Cold forming techniques are usually classified into four major groups: squeezing, bending, drawing, and shearing.  They generally have the advantage of being simpler to carry out than hot working techniques. 

Unlike hot working, cold working causes the crystal grains and inclusions to distort following the flow of the metal; which may cause work hardening and anisotropic material properties. Work hardening makes the metal harder, stiffer, and stronger, but less plastic, and may cause cracks of the piece.

The possible uses of cold forming are extremely varied, including large flat sheets, complex folded shapes, metal tubes, screw heads and threads, riveted joints, and much more.

Processes
The following is a list of cold forming processes:

Squeezing:
Rolling
Swaging
Extrusion
Forging
Sizing
Riveting
Staking
Coining
Peening
Burnishing
Heading
Hubbing
Thread rolling
Bending:
Angle bending
Roll bending
Draw and compression
Roll forming
Seaming
Flanging
Straightening
Shearing
Sheet metal shear-cutting
Slitting
Blanking
Piercing
Lancing
Perforating
Notching
Nibbling
Shaving
Trimming
Cutoff
Dinking
Drawing
Wire drawing
Tube drawing
Metal spinning
Embossing
Stretch forming
Sheet metal drawing
Ironing
Superplastic forming

Advantages 
Advantages of cold working over hot working include:
No heating required
Better surface finish
Superior dimensional control
Better reproducibility and interchangeability
Directional properties can be imparted into the metal
Contamination problems are minimized

Depending on the material and extent of deformation, the increase in strength due to work hardening may be comparable to that of heat treating.

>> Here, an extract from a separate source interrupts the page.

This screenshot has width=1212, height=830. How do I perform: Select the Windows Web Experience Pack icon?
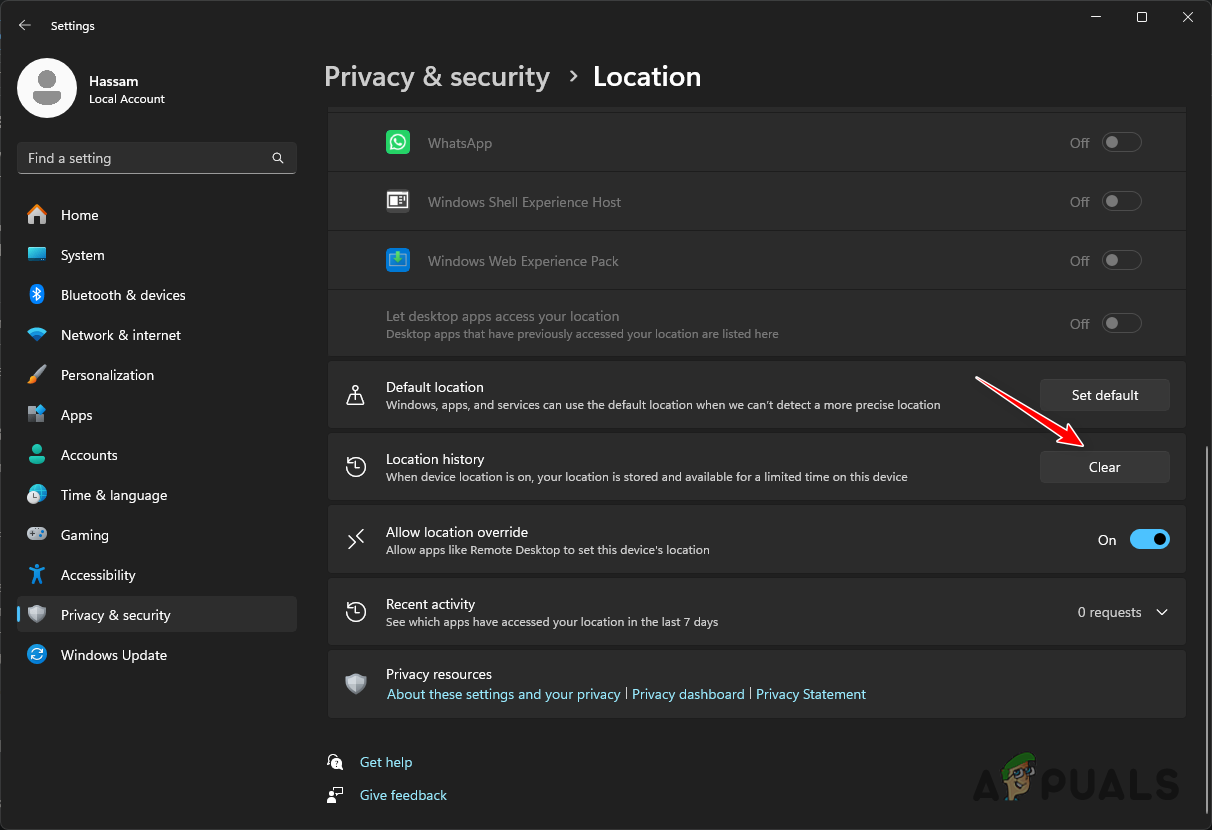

Therefore, it is sometimes more economical to cold work a less costly and weaker metal than to hot work a more expensive metal that can be heat treated, especially if precision or a fine surface finish is required as well. 

The cold working process also reduces waste as compared to machining, or even eliminates with near net shape methods. The material savings becomes even more significant at larger volumes, and even more so when using expensive materials, such as copper, nickel, gold, tantalum, and palladium. The saving on raw material as a result of cold forming can be very significant, as is saving machining time. Production cycle times when cold working are very short. On multi-station machinery, production cycle times are even less. This can be very advantageous for large production runs.

Disadvantages
Some disadvantages and problems of cold working are:
The metal is harder, calling for greater forces, harder tools and dies, and heavier equipment
The metal is less ductile and malleable, limiting the amount of deformation that can be obtained
Metal surfaces must be clean and scale-free
May leave undesirable anisotropy in the final piece
May leave undesirable residual stress in the final piece

The need for heavier equipment and harder tools may make cold working suitable only for large volume manufacturing industry.

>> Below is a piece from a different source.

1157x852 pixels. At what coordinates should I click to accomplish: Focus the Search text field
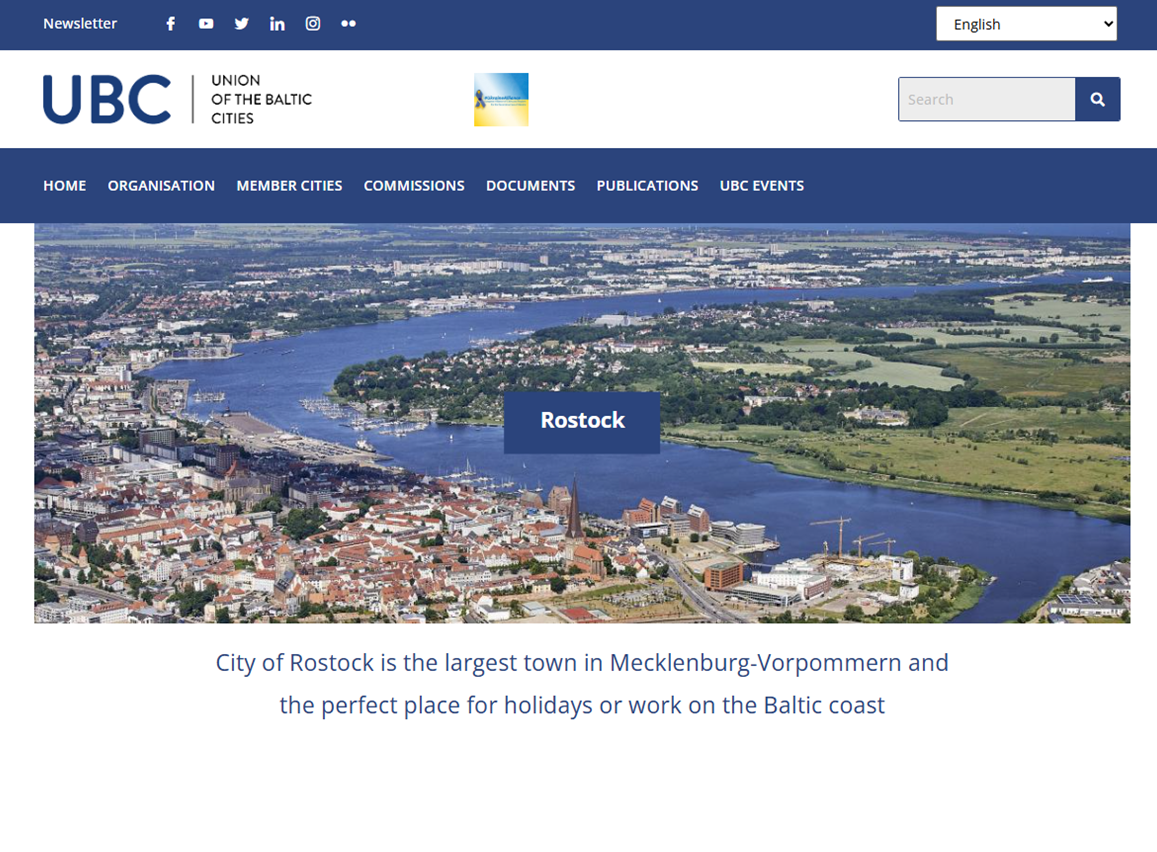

The loss of plasticity due to work hardening may require intermediate annealings, and a final annealing  to relieve residual stress and give the desired properties to the manufactured object. These extra steps would negate some of the economic advantages of cold forming over hot forming.

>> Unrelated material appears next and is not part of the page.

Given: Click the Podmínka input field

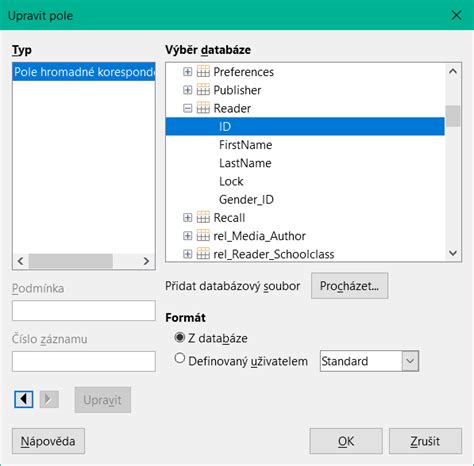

Cold worked items suffer from a phenomenon known as springback, or elastic springback. After the deforming force is removed from the workpiece, the workpiece springs back slightly. The amount a material springs back is equal to the yield strain (the strain at the yield point) for the material.

Special precautions may be needed to maintain the general shape of the workpiece during cold working, such as shot peening and equal channel angular extrusion.